Gebruiksaanwijzing
32
Onderhoud
Reinig de buitenkant van het apparaat en het bedieningspaneel met
een vochtig doekje. In geen geval agressieve reinigingsmiddelen of
schuurmiddelen gebruiken.
Gebruik ook nooit oplosmiddelen (aceton, tri, enz.).
Maak de deurafdichting, het afwasmiddelbakje en het
glansmiddelreservoir regelmatig schoon met een vochtige doek.

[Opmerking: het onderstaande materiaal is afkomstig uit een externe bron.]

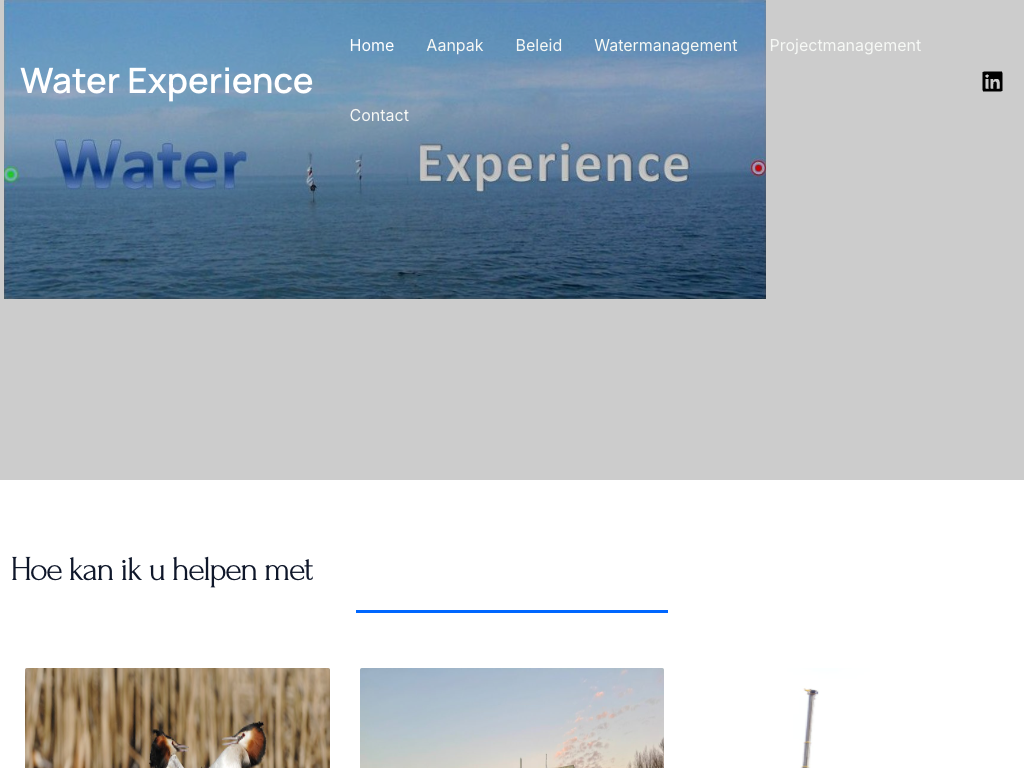Click the blue divider line under heading

512,611
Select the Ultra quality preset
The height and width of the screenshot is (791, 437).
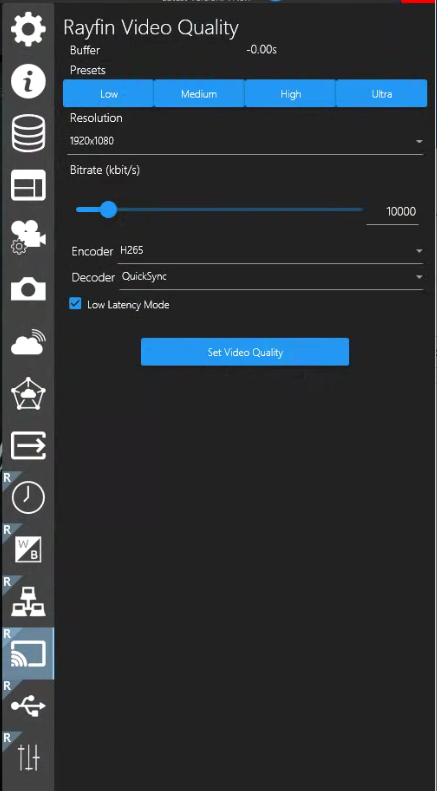381,94
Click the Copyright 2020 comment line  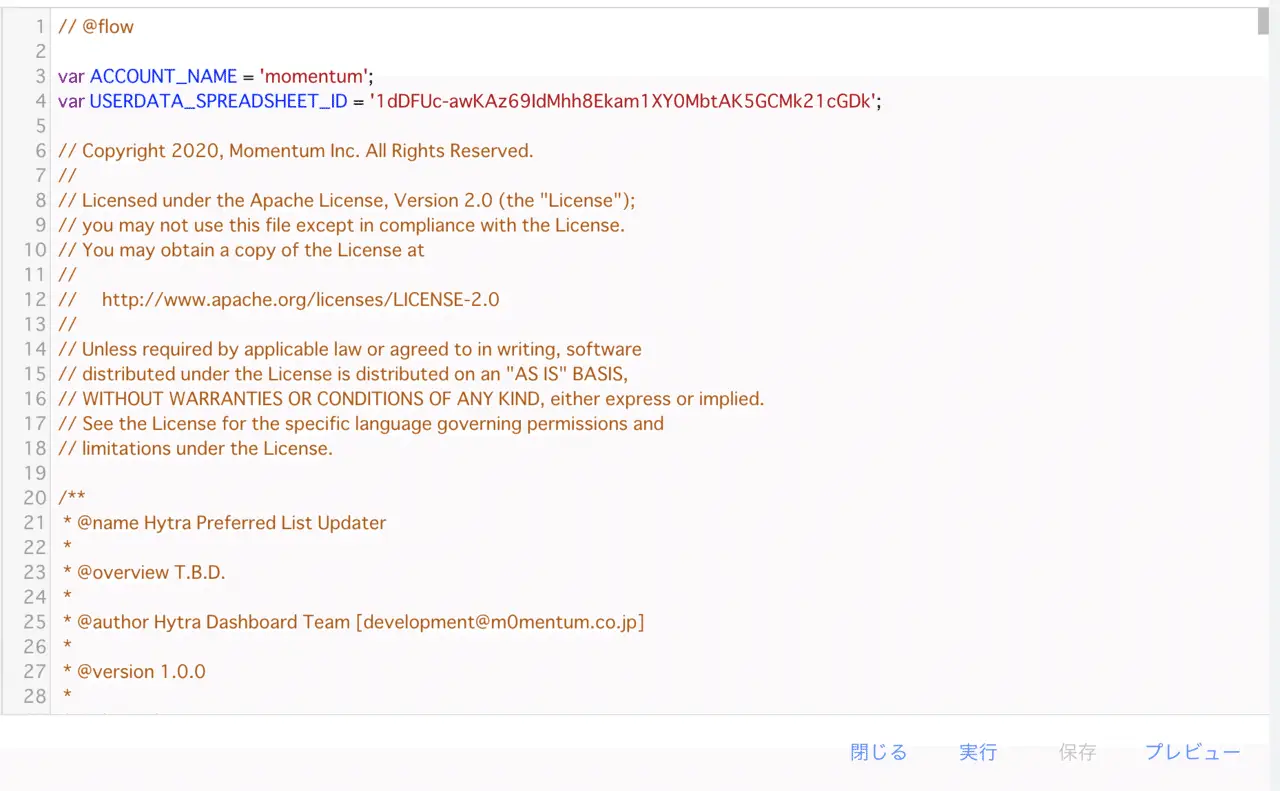(296, 151)
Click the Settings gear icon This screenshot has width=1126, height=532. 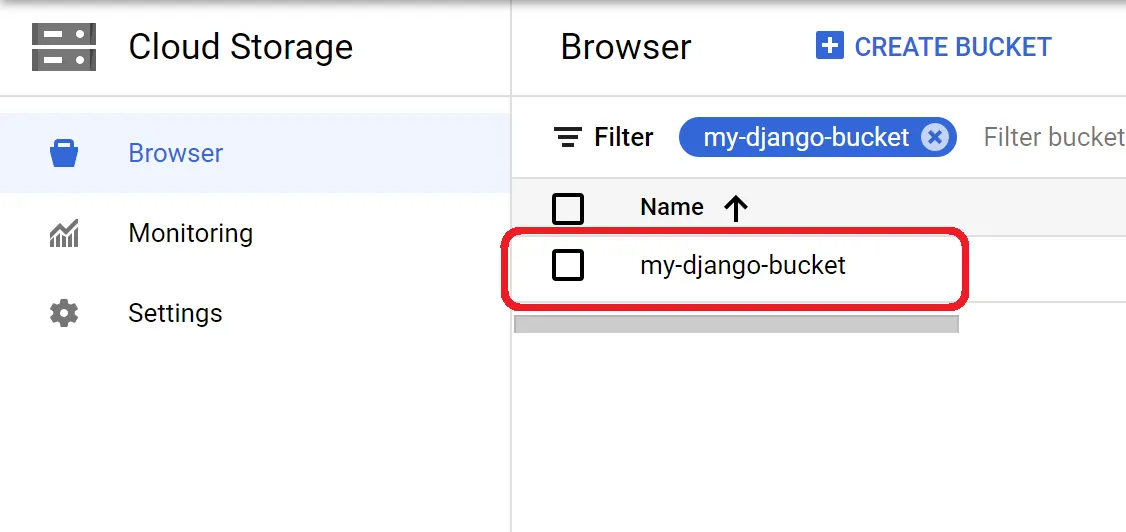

Laat de machine elke drie maanden een 65°C-programma afwerken,
zonder servies, met afwasmiddel.
Schoonmaken van de zeven
De zeven moeten regelmatig worden gecontroleerd en schoongemaakt.
Verontreinigde zeven hebben een nadelige invloed op het
afwasresultaat.
Belangrijk! Zorg ervoor dat de machine uitgeschakeld is voordat
de filters worden schoongemaakt.
1. Deur openen, onderste korf uit de machine nemen.
2. Het zeefsysteem van de afwasautomaat bestaat uit een groffe
zeef (A), een microfilter (B) en een vlakke zeef (C).
3. Greep ongeveer een kwart slag linksom draaien en uitnemen.